- Directed by: Jamie Uys
- Written by: Jamie Uys
- Produced by: Jamie Uys
- Starring: Ken Gampu; Stanley Baker; Juliet Prowse; Bob Courtney;
- Cinematography: Manie Botha; Judex C. Viljoen;
- Edited by: John Jympson
- Music by: Eddie Domingo; Bertha Egnos; Basil Gray;
- Distributed by: Embassy Pictures Corporation
- Release date: 30 June 1965 (U.S.);
- Running time: 98 minutes
- Country: South Africa
- Language: Afrikaans/English

= Dingaka =

Dingaka is a 1965 film by South African director Jamie Uys with the soundtrack by Bertha Egnos, Eddie Domingo and Basil Gray.

==Synopsis==
Dingaka tells the story of a tribesman, Ntuku Makwena, who avenges the murder of his daughter according to traditional tribal laws.
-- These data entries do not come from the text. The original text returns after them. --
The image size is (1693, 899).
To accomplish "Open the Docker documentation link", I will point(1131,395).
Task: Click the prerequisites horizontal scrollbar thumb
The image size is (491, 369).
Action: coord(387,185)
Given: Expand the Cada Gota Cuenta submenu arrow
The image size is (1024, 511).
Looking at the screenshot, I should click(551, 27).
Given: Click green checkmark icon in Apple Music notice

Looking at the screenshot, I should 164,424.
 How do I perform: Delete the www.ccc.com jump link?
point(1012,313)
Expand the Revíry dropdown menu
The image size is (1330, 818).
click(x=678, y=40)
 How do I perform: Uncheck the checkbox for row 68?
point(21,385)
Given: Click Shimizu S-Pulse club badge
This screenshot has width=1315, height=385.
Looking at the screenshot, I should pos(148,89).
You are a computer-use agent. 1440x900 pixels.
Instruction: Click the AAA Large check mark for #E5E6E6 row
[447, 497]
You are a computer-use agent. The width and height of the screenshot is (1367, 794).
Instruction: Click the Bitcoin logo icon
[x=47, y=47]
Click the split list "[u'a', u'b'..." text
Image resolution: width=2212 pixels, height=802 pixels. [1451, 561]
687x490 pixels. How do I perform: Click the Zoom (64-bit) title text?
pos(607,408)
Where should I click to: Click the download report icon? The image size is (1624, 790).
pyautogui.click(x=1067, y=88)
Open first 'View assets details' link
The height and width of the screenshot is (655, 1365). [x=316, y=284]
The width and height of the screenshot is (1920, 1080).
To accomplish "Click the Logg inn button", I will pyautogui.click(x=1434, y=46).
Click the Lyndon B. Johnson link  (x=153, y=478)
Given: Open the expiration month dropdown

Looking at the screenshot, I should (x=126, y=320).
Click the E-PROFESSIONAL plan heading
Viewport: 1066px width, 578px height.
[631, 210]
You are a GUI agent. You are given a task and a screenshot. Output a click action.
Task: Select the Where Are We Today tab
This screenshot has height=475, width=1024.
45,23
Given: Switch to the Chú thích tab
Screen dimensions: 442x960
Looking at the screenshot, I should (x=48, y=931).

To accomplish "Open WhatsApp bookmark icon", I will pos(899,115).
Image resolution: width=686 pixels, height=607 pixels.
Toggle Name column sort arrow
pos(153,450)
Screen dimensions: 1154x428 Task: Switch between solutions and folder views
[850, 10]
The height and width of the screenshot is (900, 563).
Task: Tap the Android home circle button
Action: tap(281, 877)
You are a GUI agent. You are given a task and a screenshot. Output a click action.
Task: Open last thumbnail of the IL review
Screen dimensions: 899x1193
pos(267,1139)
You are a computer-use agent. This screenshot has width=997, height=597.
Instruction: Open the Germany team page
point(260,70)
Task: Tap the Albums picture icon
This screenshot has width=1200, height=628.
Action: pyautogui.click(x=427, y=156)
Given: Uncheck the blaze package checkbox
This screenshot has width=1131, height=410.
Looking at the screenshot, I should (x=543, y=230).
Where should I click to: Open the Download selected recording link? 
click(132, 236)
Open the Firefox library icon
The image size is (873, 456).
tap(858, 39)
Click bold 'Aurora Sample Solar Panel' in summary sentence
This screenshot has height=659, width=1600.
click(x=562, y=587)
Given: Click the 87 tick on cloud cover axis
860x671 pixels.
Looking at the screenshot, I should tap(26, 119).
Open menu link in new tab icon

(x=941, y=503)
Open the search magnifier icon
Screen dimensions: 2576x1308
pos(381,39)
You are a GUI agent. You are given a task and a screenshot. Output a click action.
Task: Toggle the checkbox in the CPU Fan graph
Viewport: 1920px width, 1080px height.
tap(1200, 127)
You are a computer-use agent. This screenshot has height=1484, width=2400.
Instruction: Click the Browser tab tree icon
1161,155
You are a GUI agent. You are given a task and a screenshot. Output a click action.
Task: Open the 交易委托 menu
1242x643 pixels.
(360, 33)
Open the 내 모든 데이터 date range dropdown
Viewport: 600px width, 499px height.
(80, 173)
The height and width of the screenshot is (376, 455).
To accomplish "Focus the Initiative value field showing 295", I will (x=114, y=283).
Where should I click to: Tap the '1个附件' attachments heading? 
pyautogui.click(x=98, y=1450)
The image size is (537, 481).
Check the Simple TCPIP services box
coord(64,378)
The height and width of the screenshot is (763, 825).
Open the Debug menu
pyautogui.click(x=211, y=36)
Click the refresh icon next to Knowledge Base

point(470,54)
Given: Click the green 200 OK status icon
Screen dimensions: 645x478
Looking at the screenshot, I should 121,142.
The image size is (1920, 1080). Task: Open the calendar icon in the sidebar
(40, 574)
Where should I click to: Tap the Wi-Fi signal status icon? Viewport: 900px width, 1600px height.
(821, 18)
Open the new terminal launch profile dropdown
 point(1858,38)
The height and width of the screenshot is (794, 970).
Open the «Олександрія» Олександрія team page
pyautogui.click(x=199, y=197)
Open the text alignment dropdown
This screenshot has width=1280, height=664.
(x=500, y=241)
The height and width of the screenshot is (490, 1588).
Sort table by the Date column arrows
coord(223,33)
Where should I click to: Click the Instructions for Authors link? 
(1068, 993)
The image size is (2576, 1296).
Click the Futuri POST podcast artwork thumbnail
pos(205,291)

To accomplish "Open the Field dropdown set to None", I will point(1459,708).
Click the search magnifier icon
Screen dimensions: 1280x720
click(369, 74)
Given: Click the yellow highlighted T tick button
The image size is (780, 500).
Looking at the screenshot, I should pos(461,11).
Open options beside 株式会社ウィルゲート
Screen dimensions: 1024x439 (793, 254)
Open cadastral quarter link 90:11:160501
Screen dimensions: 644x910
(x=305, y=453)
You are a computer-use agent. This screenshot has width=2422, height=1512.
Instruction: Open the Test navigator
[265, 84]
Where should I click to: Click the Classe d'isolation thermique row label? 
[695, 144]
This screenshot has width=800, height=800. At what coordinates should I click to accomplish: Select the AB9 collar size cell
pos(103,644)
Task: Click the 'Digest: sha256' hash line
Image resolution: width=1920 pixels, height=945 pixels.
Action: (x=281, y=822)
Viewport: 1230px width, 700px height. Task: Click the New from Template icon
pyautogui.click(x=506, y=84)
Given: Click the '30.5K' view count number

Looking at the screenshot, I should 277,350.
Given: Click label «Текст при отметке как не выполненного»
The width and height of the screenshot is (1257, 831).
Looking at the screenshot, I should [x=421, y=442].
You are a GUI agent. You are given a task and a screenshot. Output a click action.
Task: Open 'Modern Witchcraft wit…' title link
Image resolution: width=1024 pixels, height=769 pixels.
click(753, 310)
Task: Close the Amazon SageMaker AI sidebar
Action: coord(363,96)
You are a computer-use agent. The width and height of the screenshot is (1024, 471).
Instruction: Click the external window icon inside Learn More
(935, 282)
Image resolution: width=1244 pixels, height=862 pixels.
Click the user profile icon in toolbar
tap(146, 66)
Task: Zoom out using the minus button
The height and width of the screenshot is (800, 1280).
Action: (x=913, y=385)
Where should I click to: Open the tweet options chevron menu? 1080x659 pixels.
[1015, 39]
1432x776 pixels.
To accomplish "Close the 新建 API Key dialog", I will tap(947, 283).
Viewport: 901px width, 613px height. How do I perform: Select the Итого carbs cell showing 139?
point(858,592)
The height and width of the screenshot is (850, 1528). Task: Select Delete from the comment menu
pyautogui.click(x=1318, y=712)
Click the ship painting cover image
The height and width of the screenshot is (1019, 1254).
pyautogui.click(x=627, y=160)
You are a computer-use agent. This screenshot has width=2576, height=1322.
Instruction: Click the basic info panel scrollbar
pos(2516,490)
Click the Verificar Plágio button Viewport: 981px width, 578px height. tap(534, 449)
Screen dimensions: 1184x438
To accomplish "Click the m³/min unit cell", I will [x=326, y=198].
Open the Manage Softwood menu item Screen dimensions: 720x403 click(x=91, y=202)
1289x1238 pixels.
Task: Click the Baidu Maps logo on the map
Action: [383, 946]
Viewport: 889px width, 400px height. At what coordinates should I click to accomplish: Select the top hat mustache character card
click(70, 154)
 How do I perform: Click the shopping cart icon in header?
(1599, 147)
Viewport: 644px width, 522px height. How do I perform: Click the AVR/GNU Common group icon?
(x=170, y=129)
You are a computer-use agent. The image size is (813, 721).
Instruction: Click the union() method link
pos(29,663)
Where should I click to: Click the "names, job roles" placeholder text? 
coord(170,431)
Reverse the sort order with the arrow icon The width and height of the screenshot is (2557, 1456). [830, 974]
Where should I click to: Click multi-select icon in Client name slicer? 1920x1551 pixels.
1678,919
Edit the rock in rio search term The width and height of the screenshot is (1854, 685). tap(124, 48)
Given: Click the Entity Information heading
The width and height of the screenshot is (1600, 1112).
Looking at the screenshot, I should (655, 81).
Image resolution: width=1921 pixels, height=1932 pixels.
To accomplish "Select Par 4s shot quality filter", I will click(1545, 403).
His act of revenge leads him to be tried under government laws, where justice for black people does not exist.

==Cast==
The film stars Ken Gampu, Stanley Baker, Juliet Prowse and Bob Courtney.

Credited Cast
| Actor | Character |
|---|---|
| Stanley Baker | Tom Davis |
| Juliet Prowse | Marion Davis |
| Ken Gampu | Ntuku Makwena |
| Alfred Jabulani | Mpudi |
| John Sithebe | Witch Doctor |
| Paul Makgoba | Masaba |
| Siegfried Mynhardt | Judge |
| Gordon Hood | Prosecutor |
| Flora Motaung | Rurari |
| Bob Courtney | Prison Chaplain |
| George Moore | Johnson, Legal Aid Society Secretary |
| Hugh Rouse | Bantu Commissioner |
| Simon Swindell | Doctor |
| Willem Botha | Clerk of the Court |
| Sophie Mgcina | Hymn Soloist |
| Jimmy Sabe | Lead singer |
| Daniel Marolen | Man of God |
| Cocky Tlhotlhalemaje | Priest |
| Clement Mehlomakulu | Dancer |
| Lulami Jabulani | Baby boy |
| Sandy Nkomo | Prisoner |
| Amigo Dira | Eben |
| Fusi Zazayokwe | Stick fighter |
| Thembi | Onika |
| Thandi | Letsea |
| Lemmy Special | Penny Whistle Player |

==Production==
Stanley Baker had just made Zulu in South Africa.